Bias-Controlled Primal-Dual Natural Actor-Critic: Optimal Rates for Constrained Multi-Objective Average-Reward RL

Many reinforcement learning (RL) problems in the infinite-horizon average-reward setting require optimizing multiple conflicting objectives while satisfying multiple safety constraints. A common approach is concave scalarization, where the agent maximizes a utility f(J^π_{r_1}, \ldots, J^π_{r_M}) subject to a scalarized constraint g(J^π_{c_1}, \ldots, J^π_{c_N}) \ge 0 , where J^π_{r_m} and J^π_{c_n} denote the average-reward and cost under policy π. However, the nonlinearity of f and g introduces bias in policy-gradient and actor-critic methods, since gradients must be evaluated using noisy estimates of J^π, and \mathbb{E}[\partial f(J^π)] \neq \partial f(\mathbb{E}[J^π]), and this bias propagates through both primal and dual updates. We propose an MLMC-based primal-dual Natural Actor-Critic algorithm for average-reward MDPs that controls bias in scalarized objectives, constraint evaluation, and actor-critic estimation without requiring mixing-time knowledge.
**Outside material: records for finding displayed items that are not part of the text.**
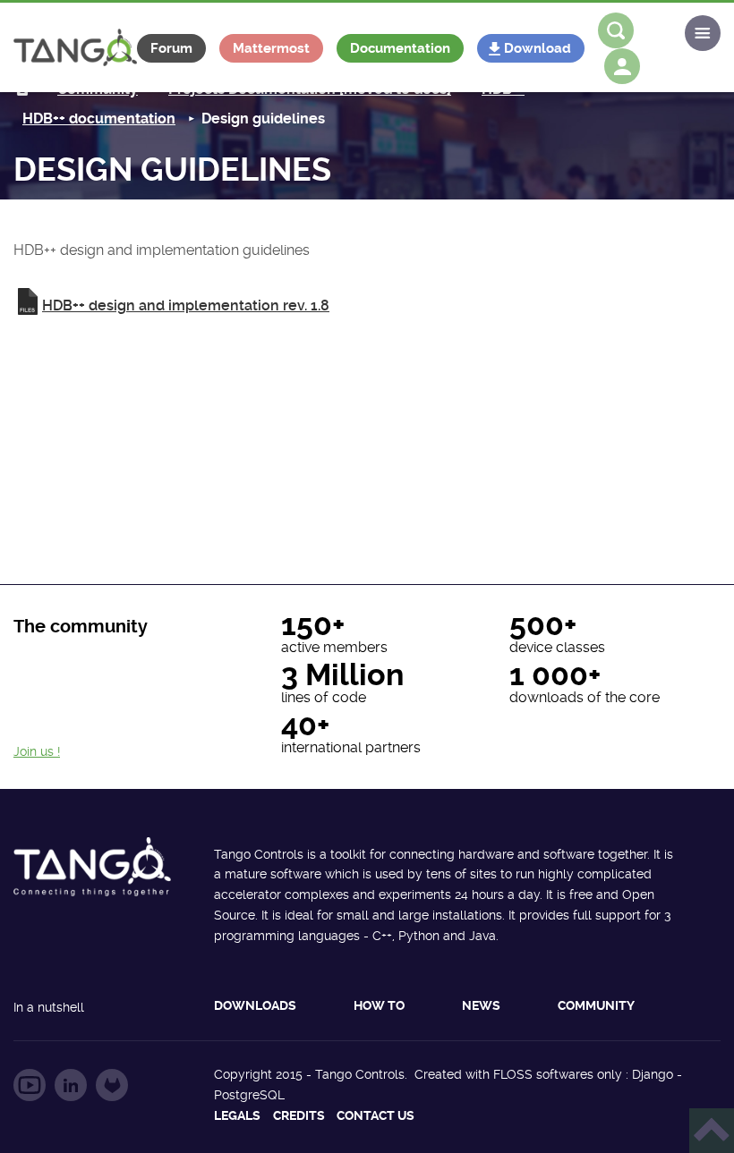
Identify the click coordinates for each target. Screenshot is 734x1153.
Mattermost (271, 48)
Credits (299, 1115)
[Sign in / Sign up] (622, 66)
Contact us (375, 1115)
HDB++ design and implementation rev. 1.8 (185, 305)
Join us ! (36, 751)
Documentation (400, 48)
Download (537, 48)
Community (596, 1005)
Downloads (255, 1005)
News (481, 1005)
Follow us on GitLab (112, 1085)
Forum (171, 48)
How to (379, 1005)
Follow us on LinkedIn (71, 1085)
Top (711, 1130)
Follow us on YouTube (29, 1085)
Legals (237, 1115)
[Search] (616, 30)
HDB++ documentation (98, 118)
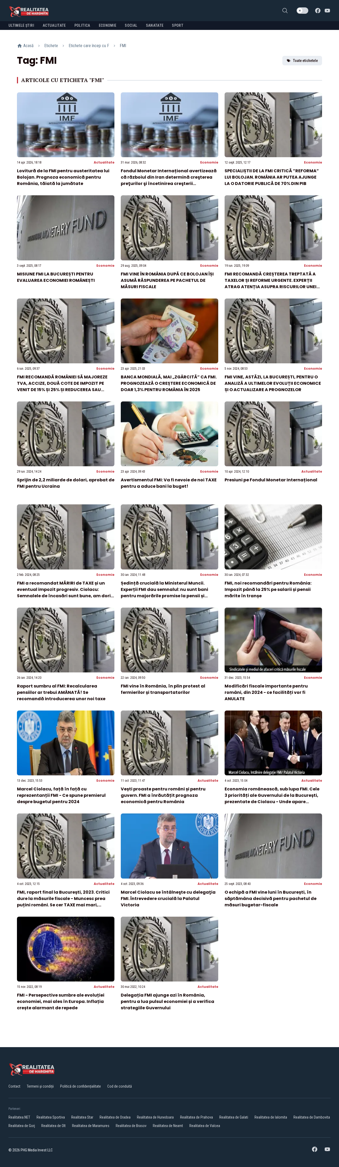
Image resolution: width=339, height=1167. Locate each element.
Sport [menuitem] (177, 25)
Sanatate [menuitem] (155, 25)
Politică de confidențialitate (80, 1086)
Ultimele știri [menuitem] (21, 25)
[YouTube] (327, 10)
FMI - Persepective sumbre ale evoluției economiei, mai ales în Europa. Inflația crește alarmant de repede (60, 1001)
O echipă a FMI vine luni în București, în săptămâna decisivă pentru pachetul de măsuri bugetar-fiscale (270, 898)
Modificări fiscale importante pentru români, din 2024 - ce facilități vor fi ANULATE (266, 692)
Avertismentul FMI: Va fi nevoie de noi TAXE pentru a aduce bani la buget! (169, 483)
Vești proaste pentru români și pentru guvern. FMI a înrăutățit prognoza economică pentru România (163, 795)
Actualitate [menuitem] (54, 25)
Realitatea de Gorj (21, 1126)
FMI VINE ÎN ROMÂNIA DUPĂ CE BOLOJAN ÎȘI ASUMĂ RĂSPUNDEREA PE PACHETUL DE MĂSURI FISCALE (167, 280)
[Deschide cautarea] (285, 10)
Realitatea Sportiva (51, 1117)
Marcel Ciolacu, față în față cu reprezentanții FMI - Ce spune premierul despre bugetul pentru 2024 (61, 795)
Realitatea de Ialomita (271, 1117)
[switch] (302, 10)
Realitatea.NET (19, 1117)
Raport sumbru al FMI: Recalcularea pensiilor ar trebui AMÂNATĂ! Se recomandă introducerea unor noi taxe (61, 692)
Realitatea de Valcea (204, 1126)
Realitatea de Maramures (90, 1126)
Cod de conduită (119, 1086)
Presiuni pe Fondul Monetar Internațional (271, 480)
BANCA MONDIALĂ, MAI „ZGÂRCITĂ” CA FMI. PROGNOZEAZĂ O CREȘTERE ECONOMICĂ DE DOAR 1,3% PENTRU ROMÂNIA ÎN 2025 (169, 383)
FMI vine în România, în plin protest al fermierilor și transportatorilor (163, 689)
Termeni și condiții (40, 1086)
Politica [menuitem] (82, 25)
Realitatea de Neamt (168, 1126)
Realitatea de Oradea (115, 1117)
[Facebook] (318, 10)
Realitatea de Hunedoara (155, 1117)
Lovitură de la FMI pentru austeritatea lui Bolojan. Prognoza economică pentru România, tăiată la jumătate (63, 177)
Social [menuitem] (131, 25)
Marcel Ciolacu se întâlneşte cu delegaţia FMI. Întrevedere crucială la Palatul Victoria (168, 898)
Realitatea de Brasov (131, 1126)
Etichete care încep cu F (89, 45)
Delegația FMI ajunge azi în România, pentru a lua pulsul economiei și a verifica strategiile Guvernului (167, 1001)
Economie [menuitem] (108, 25)
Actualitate (104, 162)
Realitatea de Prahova (196, 1117)
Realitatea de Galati (233, 1117)
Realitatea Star (82, 1117)
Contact (14, 1086)
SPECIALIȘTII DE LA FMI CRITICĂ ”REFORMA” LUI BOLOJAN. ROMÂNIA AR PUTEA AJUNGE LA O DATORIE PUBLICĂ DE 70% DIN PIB (272, 177)
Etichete (51, 45)
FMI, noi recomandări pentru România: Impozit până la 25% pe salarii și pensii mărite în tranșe (268, 589)
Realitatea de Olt (53, 1126)
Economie (209, 162)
We show that the algorithm achieves optimal global convergence and constraint-violation rates of \tilde{O}(1/\sqrt{T}) . To our knowledge, this is the first result establishing optimal convergence for concave scalarized multi-objective RL in the average-reward setting, both with and without constraints, and the first to do so without mixing-time information even in the absence of scalarization.